Problem details: Scan the entries below. List each line with "emoji".

==== Given information ====

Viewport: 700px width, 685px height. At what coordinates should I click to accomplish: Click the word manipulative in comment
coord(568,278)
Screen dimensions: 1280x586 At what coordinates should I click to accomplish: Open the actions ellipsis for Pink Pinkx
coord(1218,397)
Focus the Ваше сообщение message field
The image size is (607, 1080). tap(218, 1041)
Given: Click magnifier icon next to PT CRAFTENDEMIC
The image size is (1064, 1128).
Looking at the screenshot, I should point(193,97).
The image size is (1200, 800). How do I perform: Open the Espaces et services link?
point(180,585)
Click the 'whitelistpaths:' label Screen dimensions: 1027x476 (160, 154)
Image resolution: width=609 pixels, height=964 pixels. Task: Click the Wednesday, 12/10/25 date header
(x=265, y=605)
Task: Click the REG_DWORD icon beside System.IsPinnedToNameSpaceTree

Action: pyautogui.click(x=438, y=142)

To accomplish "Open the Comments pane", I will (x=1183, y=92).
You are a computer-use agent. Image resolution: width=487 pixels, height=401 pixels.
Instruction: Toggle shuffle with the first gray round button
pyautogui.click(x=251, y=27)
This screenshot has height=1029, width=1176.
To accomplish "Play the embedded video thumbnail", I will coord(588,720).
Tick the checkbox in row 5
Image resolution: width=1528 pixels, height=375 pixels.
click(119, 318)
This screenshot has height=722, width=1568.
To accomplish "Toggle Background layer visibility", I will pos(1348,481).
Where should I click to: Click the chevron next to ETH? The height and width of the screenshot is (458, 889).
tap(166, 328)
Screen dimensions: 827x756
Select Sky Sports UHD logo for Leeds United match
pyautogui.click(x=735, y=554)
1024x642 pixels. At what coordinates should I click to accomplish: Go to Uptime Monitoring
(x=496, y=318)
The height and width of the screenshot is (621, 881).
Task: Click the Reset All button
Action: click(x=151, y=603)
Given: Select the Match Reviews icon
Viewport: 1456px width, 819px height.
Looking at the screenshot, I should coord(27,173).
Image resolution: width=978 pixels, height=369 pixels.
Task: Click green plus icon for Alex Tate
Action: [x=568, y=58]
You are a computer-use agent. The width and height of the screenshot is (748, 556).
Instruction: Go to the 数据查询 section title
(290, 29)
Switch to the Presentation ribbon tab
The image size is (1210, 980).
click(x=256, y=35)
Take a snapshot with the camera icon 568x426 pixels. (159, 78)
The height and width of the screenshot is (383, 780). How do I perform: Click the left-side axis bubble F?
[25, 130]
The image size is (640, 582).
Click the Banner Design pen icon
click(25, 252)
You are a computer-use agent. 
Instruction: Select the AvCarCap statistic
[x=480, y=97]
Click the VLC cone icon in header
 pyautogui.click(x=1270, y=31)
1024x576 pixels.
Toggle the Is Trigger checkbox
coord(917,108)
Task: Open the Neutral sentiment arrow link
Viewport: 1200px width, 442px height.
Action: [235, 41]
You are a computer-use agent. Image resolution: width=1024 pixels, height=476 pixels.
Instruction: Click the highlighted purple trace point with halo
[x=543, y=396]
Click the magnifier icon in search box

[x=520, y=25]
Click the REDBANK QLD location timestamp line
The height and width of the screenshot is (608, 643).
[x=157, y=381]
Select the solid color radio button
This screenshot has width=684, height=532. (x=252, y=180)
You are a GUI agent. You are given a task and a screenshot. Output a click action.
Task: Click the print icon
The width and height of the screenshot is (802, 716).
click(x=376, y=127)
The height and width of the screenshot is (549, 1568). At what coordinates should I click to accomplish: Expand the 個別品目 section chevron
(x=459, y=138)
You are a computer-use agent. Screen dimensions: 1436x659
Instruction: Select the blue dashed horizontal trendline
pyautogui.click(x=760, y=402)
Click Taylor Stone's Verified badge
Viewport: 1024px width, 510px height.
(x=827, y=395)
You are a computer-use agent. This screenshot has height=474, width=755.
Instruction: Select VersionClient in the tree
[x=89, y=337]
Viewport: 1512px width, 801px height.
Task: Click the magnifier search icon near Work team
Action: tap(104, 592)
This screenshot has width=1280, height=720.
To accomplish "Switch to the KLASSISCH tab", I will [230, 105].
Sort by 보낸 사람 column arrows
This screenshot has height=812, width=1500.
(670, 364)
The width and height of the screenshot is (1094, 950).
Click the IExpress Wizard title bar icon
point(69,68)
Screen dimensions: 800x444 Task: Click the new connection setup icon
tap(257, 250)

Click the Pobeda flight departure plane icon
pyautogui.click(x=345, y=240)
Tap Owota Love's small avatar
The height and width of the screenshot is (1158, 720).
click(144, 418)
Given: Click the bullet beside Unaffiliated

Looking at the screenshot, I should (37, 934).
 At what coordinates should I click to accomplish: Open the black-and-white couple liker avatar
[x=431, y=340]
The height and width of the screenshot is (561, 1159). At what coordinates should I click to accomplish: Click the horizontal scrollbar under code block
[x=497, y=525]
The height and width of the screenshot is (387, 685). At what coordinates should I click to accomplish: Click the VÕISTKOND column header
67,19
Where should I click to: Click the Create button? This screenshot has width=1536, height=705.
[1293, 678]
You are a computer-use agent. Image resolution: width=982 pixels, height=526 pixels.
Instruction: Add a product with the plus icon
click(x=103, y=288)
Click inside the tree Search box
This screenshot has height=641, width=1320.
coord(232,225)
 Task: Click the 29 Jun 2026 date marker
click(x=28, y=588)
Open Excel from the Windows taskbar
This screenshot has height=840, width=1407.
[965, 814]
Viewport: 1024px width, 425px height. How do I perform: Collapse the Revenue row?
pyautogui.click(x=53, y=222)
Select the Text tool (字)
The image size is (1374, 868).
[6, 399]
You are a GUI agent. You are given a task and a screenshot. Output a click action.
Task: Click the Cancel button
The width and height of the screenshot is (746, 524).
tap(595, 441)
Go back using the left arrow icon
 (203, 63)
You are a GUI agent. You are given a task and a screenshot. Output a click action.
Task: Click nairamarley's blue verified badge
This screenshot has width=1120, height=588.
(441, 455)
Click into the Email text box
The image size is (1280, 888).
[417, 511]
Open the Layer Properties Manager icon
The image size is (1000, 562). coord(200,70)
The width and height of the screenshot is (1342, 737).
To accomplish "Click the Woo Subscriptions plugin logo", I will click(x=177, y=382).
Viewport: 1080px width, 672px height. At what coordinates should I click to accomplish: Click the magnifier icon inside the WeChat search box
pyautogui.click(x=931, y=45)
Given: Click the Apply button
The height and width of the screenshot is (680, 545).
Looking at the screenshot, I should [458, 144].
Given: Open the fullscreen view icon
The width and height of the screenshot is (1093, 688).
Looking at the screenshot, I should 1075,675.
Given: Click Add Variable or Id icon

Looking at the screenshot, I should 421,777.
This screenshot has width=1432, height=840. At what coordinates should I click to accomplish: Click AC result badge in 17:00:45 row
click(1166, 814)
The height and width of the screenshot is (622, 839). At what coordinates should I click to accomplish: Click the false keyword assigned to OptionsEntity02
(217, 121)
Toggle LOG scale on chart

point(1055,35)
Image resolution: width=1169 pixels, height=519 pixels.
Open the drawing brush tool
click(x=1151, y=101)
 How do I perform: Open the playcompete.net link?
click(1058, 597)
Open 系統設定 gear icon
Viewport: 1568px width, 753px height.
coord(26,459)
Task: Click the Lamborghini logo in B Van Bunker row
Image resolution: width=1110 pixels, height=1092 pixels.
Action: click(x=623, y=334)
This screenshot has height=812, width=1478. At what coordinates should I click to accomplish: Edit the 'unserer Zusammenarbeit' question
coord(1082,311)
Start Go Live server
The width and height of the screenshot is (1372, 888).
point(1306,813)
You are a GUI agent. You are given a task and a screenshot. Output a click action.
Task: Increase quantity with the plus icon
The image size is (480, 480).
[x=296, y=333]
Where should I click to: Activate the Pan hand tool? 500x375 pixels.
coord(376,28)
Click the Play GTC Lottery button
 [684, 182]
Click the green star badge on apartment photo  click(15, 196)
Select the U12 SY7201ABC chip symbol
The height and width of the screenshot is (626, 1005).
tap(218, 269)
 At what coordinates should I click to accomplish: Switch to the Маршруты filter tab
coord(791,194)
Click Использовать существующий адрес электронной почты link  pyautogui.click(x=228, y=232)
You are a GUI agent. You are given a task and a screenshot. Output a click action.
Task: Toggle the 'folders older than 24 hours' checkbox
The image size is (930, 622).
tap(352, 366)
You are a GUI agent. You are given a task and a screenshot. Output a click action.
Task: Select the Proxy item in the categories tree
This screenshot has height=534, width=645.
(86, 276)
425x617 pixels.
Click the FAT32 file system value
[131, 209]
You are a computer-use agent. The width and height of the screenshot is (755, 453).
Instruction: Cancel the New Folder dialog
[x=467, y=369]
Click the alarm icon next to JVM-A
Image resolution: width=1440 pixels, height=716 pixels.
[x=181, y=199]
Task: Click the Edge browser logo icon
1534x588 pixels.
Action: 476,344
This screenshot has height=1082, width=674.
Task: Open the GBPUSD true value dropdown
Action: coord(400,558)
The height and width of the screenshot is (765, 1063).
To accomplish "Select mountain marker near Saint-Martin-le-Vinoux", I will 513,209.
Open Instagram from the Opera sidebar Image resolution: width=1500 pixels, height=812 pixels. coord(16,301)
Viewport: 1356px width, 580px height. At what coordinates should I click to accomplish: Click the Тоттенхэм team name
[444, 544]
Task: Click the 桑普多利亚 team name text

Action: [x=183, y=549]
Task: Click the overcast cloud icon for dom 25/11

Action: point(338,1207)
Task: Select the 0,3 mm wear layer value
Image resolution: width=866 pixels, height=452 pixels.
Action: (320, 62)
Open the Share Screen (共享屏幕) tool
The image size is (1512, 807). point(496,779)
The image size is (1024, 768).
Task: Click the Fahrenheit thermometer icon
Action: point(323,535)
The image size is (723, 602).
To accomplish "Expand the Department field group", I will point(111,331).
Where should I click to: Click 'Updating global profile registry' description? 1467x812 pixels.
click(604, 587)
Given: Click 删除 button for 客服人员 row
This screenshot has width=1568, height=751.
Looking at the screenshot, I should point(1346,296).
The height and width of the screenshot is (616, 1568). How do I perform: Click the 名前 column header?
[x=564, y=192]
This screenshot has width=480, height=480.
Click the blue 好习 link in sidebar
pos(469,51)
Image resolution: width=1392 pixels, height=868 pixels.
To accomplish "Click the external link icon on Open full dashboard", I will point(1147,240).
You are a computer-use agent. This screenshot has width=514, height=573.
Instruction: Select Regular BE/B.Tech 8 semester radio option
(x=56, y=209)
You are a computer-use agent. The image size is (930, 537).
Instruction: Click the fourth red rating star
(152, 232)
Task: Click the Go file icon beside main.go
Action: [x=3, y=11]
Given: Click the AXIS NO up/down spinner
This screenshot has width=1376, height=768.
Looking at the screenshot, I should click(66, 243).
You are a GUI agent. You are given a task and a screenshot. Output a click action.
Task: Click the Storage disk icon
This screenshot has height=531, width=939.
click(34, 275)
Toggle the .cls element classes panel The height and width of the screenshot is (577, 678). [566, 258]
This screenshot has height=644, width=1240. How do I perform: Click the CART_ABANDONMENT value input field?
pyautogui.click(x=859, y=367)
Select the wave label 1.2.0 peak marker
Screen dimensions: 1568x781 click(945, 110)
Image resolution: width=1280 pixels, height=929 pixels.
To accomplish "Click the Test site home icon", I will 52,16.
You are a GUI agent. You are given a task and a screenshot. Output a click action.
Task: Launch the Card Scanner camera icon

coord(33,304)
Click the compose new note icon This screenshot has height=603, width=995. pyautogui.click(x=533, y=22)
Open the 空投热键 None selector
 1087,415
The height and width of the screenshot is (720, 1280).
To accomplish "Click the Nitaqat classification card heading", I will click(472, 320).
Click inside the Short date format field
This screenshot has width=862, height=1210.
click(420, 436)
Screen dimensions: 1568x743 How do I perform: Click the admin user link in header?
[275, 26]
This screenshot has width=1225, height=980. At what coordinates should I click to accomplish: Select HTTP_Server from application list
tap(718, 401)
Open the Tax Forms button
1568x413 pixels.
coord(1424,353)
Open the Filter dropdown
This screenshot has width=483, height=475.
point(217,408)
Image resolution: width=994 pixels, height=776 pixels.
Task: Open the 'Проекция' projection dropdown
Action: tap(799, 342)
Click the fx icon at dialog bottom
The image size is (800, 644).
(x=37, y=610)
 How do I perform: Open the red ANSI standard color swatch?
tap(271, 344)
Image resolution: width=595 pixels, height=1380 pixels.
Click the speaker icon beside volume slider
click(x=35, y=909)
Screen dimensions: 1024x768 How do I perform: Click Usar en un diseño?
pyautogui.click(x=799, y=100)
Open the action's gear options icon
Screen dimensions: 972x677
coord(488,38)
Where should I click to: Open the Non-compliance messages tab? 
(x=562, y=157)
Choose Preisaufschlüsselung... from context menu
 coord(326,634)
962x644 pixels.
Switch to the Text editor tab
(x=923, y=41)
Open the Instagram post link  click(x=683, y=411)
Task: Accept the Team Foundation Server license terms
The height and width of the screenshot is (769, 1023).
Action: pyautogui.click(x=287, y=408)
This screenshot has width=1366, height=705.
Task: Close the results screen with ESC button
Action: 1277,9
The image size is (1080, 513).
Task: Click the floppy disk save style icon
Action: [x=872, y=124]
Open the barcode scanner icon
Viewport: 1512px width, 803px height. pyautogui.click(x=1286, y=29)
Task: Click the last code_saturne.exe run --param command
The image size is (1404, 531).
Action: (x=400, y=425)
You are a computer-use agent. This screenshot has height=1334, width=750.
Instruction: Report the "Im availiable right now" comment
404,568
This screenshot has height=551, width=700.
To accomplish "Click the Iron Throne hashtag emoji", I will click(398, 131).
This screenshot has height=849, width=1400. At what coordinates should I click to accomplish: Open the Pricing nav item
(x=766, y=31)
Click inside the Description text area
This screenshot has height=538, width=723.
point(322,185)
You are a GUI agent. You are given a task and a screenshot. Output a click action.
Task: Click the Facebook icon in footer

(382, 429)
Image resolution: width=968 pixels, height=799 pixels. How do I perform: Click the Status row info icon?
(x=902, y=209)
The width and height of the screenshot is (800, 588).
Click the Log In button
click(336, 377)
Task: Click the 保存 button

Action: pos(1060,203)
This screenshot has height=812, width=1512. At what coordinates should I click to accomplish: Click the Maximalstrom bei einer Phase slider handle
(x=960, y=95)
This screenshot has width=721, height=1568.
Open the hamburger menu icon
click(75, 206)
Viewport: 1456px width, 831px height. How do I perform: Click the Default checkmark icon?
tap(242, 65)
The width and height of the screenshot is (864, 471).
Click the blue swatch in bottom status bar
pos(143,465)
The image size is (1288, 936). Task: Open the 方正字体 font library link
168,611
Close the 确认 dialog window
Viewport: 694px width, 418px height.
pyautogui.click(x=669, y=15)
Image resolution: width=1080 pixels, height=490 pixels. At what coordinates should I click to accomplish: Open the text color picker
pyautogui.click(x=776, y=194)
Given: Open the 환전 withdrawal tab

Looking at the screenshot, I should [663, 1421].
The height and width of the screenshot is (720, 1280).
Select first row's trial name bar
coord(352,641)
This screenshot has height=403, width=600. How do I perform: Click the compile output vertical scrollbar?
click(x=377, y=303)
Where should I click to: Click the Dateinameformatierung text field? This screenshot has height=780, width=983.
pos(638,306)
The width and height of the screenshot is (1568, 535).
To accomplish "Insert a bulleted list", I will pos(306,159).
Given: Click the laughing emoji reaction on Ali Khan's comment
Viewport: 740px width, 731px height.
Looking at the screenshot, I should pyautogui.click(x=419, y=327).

====

Written solution:
To accomplish "Click the Iron Throne hashtag emoji", I will click(398, 131).
Given: Click the laughing emoji reaction on Ali Khan's comment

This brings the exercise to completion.